[Opening DATA FOR ANALYSIS section]

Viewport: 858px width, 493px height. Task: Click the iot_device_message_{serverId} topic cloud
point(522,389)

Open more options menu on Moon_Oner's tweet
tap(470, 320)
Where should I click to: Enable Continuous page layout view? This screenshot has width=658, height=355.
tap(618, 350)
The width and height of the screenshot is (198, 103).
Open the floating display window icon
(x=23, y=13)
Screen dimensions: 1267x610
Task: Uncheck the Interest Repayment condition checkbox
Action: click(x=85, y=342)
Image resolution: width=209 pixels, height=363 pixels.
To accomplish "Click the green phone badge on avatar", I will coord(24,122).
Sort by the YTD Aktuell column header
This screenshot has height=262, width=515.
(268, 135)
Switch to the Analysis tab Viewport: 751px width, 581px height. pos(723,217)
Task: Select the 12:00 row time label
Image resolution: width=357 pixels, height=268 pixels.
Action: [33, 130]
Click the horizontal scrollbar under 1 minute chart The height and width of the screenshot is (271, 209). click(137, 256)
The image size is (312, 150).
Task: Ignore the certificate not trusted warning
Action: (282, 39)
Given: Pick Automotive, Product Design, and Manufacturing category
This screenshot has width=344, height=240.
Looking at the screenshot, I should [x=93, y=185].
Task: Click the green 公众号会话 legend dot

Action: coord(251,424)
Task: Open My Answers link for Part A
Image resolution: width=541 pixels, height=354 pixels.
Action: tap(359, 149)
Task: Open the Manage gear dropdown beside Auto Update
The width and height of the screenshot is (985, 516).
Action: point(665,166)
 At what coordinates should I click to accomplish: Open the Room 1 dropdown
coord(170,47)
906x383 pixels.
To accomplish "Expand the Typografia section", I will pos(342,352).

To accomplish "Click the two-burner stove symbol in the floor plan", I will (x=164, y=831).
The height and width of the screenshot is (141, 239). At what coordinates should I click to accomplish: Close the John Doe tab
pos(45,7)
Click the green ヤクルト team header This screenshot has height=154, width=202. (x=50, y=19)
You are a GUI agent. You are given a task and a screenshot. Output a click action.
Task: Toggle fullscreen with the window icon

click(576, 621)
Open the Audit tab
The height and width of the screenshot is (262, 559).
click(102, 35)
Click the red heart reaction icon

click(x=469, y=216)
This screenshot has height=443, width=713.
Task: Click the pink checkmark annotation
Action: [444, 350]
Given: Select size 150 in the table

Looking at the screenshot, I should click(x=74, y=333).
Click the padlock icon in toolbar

[Closing DATA FOR ANALYSIS section]

• ASSIGNED TASK: Output all of the data exactly as given.

• OUTPUT:
Viewport: 858px width, 493px height. Task: Click the iot_device_message_{serverId} topic cloud
point(522,389)

Open more options menu on Moon_Oner's tweet
tap(470, 320)
Where should I click to: Enable Continuous page layout view? This screenshot has width=658, height=355.
tap(618, 350)
The width and height of the screenshot is (198, 103).
Open the floating display window icon
(x=23, y=13)
Screen dimensions: 1267x610
Task: Uncheck the Interest Repayment condition checkbox
Action: click(x=85, y=342)
Image resolution: width=209 pixels, height=363 pixels.
To accomplish "Click the green phone badge on avatar", I will coord(24,122).
Sort by the YTD Aktuell column header
This screenshot has height=262, width=515.
(268, 135)
Switch to the Analysis tab Viewport: 751px width, 581px height. pos(723,217)
Task: Select the 12:00 row time label
Image resolution: width=357 pixels, height=268 pixels.
Action: [33, 130]
Click the horizontal scrollbar under 1 minute chart The height and width of the screenshot is (271, 209). click(137, 256)
The image size is (312, 150).
Task: Ignore the certificate not trusted warning
Action: (282, 39)
Given: Pick Automotive, Product Design, and Manufacturing category
This screenshot has width=344, height=240.
Looking at the screenshot, I should [x=93, y=185].
Task: Click the green 公众号会话 legend dot

Action: coord(251,424)
Task: Open My Answers link for Part A
Image resolution: width=541 pixels, height=354 pixels.
Action: tap(359, 149)
Task: Open the Manage gear dropdown beside Auto Update
The width and height of the screenshot is (985, 516).
Action: point(665,166)
 At what coordinates should I click to accomplish: Open the Room 1 dropdown
coord(170,47)
906x383 pixels.
To accomplish "Expand the Typografia section", I will pos(342,352).

To accomplish "Click the two-burner stove symbol in the floor plan", I will (x=164, y=831).
The height and width of the screenshot is (141, 239). At what coordinates should I click to accomplish: Close the John Doe tab
pos(45,7)
Click the green ヤクルト team header This screenshot has height=154, width=202. (x=50, y=19)
You are a GUI agent. You are given a task and a screenshot. Output a click action.
Task: Toggle fullscreen with the window icon

click(576, 621)
Open the Audit tab
The height and width of the screenshot is (262, 559).
click(102, 35)
Click the red heart reaction icon

click(x=469, y=216)
This screenshot has height=443, width=713.
Task: Click the pink checkmark annotation
Action: [444, 350]
Given: Select size 150 in the table

Looking at the screenshot, I should click(x=74, y=333).
Click the padlock icon in toolbar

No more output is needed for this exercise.